Gross Salomon S
University of Toronto, Department of Political Science, Ontario Canada.
Ann Demogr Hist (Paris). 1996:19-44.
In October 1929, a two-man delegation (a social hygienist and a sanitary statistician) went to Paris to participate in the meeting of the International Institute of Statistics called to consider revisions of the Bertillon classification of the causes of illness and death. The Soviet delegates were demonstrably eager to be considered part of the international scene in public health statistics. But they came to Paris with a radical proposal to replace the locationist system of classification with one that gave clear primacy to the principle of social etiology.
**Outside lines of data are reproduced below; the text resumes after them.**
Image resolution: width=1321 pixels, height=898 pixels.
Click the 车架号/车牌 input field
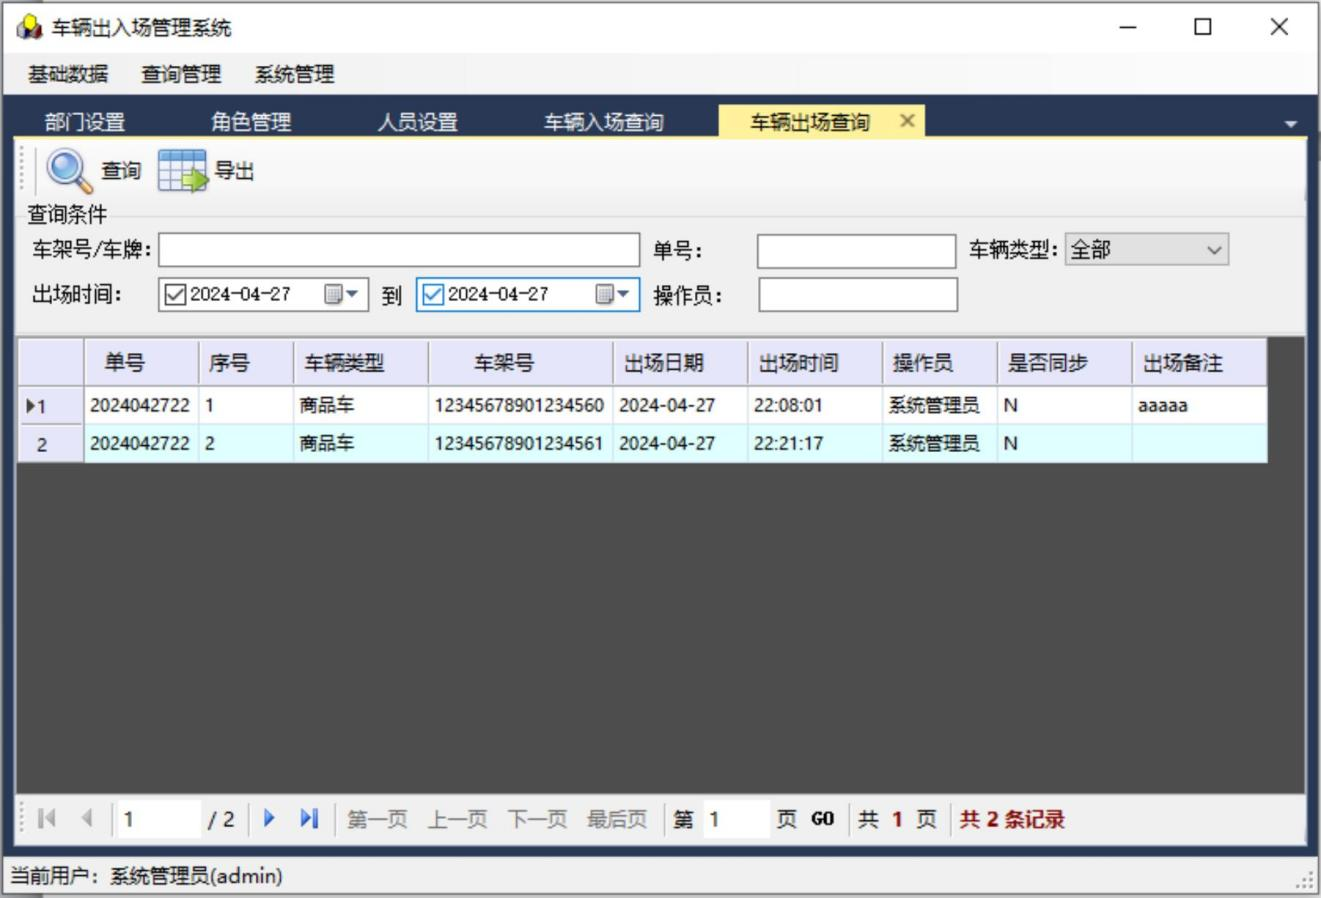398,250
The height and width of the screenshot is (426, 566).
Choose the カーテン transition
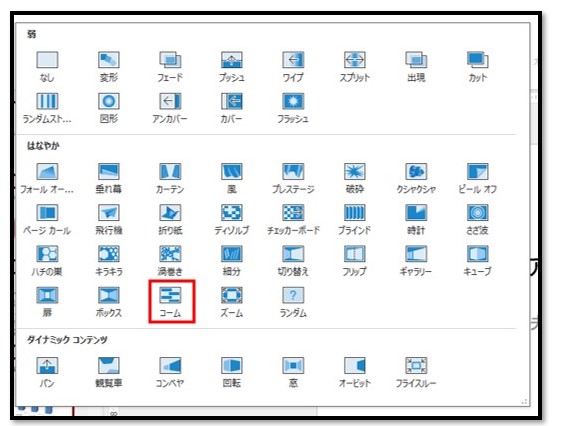(x=170, y=178)
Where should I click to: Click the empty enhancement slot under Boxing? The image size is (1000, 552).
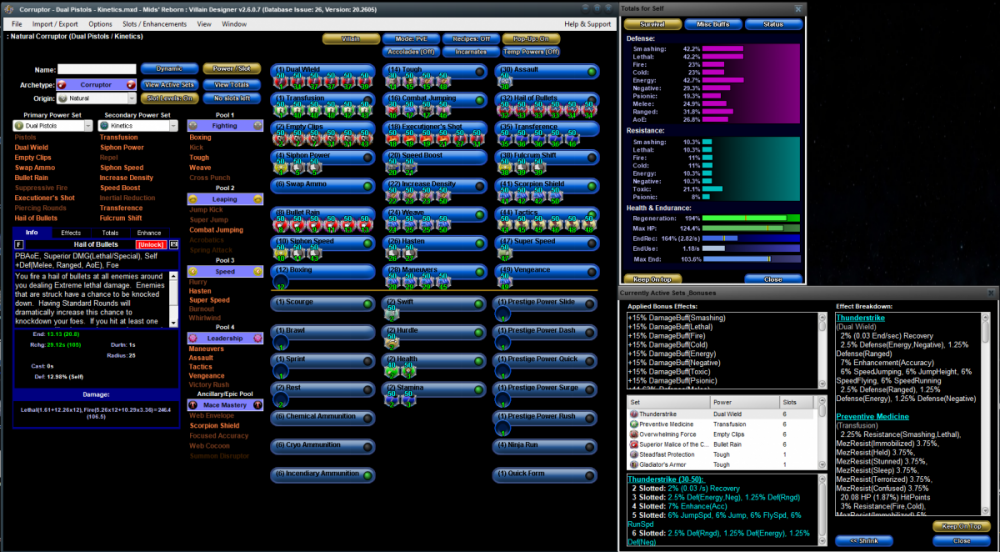tap(280, 283)
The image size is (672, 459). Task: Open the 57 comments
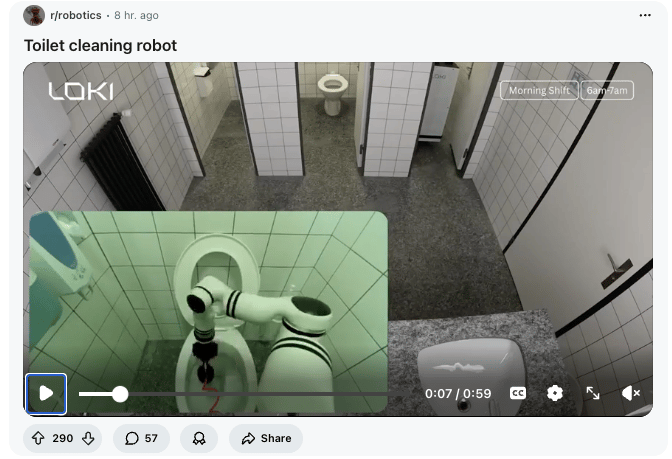click(x=141, y=438)
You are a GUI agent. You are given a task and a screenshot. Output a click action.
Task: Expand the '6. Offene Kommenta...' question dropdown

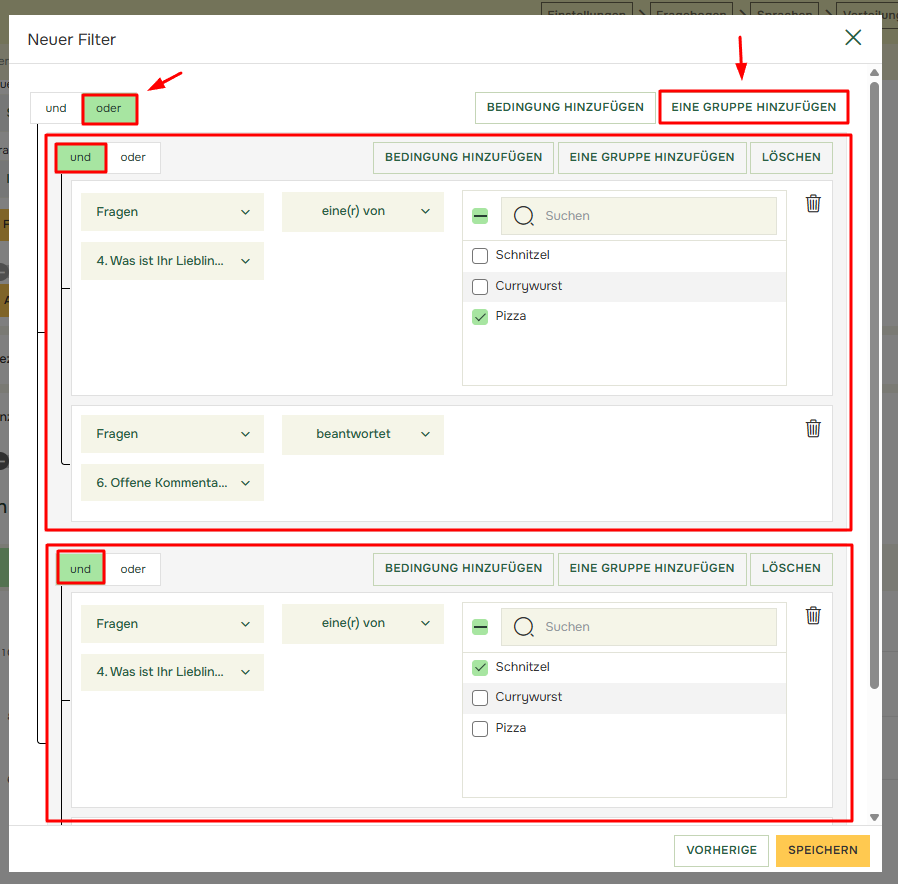172,483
This paper examines the assumptions about public health statistics, about the international area, and about their own indigenous tradition in public health, that underlay the Soviet proposal. On the basis of this particular case, the paper raises questions about the factors that favor the adoption of one system of statistical classification as opposed to others and about the general problem of studying "internationalism" in public health.
1929年10月,一个两人代表团(一名社会卫生学家和一名卫生统计学家)前往巴黎,参加国际统计学会召开的会议,该会议旨在审议对贝蒂荣疾病和死亡原因分类法的修订。苏联代表显然渴望被视为国际公共卫生统计领域的一部分。但他们来到巴黎时提出了一项激进的提议,即用一个明确以社会病因学原则为主导的分类系统取代区位主义分类系统。本文审视了支撑苏联提议的有关公共卫生统计、国际领域以及苏联自身公共卫生本土传统的假设。基于这一具体案例,本文提出了一些问题,涉及有利于采用一种统计分类系统而非其他系统的因素,以及研究公共卫生领域“国际主义”的一般性问题。